#### Testo da leggere:
Salario minimo ed equo subito. Giovani tra povertà e precarietà

salario minimo ed equo

Perché chiediamo il salario minimo ed equo? Perché gli ultimi dati Eurostat mostrano che l’Italia è più povera del 2020. Lo sono i lavoratori e le lavoratrici. Le famiglie in cui vivono migliaia di bambini con meno di sei anni, anziani e disabili. C’è una ampia platea di persone che guadagna anche due o tre euro l’ora, precari giovanissimi; under 40 pagati meno delle competenze che possiedono. Cittadini e cittadine che operano in settori deregolamentati dove da anni si taglia il costo del lavoro, parcellizzandolo.

La direttiva europea sul salario minimo

Chi mi segue da tempo, sa che ho lavorato alla legge europea ‘salari minimi adeguati’. Non solo. Che ho sempre sostenuto l’urgenza di adottare questa misura di giustizia sociale che però non va imposta alle imprese ma va approntata rilanciando la contrattazione collettiva. Negli ultimi 15 anni si è indebolita molto, lasciando milioni di lavoratori e lavoratrici con buste paga da fame.

#### Voci estratte:

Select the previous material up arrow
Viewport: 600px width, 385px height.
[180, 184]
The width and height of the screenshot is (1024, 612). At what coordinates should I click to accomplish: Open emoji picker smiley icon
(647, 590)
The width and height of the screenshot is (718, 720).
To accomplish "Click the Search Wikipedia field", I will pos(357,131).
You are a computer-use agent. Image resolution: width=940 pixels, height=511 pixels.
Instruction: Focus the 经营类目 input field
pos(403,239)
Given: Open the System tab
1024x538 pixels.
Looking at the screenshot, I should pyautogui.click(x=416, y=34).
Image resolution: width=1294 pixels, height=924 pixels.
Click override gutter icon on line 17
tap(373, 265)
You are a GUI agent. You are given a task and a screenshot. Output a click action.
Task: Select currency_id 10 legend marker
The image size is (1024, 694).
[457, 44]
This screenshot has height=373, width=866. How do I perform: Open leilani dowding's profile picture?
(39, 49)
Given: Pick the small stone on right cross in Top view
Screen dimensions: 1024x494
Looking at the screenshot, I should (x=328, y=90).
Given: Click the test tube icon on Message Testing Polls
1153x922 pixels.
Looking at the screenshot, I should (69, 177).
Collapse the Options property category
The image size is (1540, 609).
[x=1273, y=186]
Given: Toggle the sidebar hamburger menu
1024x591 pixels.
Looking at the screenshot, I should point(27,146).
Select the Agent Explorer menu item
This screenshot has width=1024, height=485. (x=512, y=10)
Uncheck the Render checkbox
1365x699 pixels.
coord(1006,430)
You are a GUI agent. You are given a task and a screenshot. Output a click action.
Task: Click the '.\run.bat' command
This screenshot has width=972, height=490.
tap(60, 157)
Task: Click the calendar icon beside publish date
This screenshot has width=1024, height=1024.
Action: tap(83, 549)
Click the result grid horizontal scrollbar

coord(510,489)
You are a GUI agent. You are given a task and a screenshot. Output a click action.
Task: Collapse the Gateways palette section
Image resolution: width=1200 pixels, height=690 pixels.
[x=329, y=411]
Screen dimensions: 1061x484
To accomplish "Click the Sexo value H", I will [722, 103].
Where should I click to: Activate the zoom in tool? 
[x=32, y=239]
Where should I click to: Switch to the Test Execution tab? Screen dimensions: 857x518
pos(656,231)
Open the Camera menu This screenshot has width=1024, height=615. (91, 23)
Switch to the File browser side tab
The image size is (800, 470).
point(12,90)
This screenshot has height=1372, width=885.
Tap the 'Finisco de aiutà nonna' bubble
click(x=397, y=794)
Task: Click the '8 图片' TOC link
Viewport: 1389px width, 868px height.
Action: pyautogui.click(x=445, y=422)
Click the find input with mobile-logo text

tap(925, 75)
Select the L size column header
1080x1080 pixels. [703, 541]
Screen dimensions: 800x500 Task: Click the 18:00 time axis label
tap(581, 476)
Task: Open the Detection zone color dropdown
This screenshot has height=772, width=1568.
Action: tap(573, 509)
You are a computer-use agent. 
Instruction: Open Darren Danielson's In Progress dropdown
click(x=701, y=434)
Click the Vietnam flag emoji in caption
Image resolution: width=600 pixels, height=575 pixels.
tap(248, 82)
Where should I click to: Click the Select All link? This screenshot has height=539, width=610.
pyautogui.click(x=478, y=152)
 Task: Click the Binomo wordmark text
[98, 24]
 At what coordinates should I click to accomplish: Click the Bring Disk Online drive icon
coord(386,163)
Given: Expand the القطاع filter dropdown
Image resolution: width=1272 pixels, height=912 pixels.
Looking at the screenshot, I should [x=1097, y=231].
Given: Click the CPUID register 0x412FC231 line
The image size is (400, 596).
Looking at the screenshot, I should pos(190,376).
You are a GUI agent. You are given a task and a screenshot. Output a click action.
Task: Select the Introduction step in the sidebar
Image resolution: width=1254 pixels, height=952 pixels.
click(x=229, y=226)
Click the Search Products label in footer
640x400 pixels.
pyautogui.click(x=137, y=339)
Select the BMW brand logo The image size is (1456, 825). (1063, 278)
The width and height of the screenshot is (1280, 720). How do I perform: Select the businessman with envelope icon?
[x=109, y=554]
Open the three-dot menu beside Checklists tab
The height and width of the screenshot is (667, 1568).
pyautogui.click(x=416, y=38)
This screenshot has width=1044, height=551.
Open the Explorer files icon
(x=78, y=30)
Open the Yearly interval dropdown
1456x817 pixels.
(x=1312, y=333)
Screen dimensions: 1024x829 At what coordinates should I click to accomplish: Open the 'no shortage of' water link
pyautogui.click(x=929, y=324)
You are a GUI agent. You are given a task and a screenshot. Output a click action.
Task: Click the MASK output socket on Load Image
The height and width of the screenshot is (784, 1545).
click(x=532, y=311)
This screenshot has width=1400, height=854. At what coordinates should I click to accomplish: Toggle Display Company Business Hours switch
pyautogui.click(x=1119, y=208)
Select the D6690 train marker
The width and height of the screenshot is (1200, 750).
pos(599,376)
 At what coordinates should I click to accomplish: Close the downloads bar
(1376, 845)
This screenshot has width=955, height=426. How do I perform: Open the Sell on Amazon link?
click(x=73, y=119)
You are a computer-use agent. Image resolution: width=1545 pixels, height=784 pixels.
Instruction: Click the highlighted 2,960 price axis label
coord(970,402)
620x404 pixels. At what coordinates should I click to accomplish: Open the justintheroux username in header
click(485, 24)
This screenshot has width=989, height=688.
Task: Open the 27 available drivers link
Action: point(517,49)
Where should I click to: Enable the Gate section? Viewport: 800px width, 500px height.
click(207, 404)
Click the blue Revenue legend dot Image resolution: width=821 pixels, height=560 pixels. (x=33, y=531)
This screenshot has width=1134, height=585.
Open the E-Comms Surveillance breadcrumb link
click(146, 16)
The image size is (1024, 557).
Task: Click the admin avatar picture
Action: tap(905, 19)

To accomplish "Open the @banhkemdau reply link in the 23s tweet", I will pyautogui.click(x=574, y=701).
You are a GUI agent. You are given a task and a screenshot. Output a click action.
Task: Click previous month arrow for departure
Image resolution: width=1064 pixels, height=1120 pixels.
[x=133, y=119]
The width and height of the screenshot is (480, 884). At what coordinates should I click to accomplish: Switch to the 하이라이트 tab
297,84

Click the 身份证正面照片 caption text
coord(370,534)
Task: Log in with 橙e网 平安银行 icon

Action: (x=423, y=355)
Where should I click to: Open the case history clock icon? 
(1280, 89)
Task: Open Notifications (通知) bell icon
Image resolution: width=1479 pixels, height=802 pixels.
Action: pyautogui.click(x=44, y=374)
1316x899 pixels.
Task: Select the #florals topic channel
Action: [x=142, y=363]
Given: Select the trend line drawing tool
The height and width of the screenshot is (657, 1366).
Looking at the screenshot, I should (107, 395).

#### Esercizi da svolgere:
1. Riporta parola per parola il passo del testo sul salario minimo compreso tra "La direttiva europea" e "paga da fame.", estremi inclusi.
2. Elenca tutti i numeri scritti in cifre che compaiono nel testo sul salario minimo.

#### Soluzioni per esercizio:
1.
La direttiva europea sul salario minimo

Chi mi segue da tempo, sa che ho lavorato alla legge europea ‘salari minimi adeguati’. Non solo. Che ho sempre sostenuto l’urgenza di adottare questa misura di giustizia sociale che però non va imposta alle imprese ma va approntata rilanciando la contrattazione collettiva. Negli ultimi 15 anni si è indebolita molto, lasciando milioni di lavoratori e lavoratrici con buste paga da fame.

2. 2020, 40, 15